• [Raw records]:

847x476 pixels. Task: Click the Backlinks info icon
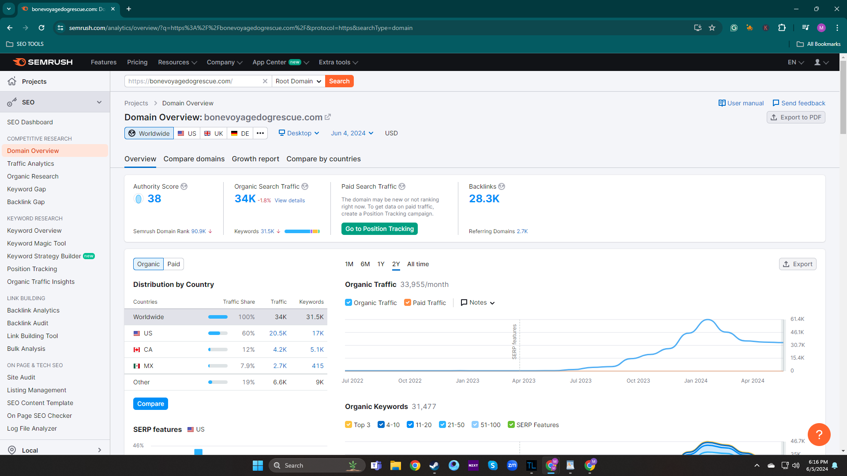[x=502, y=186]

--

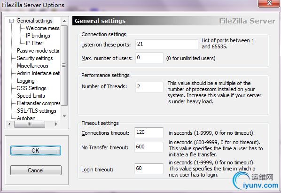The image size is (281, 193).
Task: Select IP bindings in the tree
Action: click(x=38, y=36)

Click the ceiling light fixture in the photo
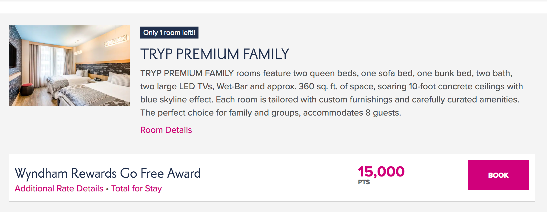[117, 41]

==

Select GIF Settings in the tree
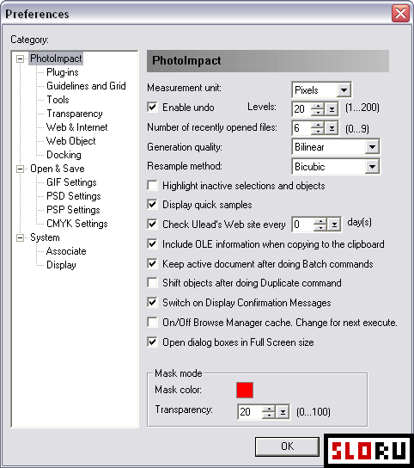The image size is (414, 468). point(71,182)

• [What the task asks]: Format the items from the line with "847x476 pixels. Task: Click" up to and including the line with "[x=502, y=186]" as a two-column CSV with the header task and answer, one row per item, each value in a single quoted field with line breaks replaced by spaces. Leave the pictures out.

• [Final answer]:
task,answer
"847x476 pixels. Task: Click the Backlinks info icon","[x=502, y=186]"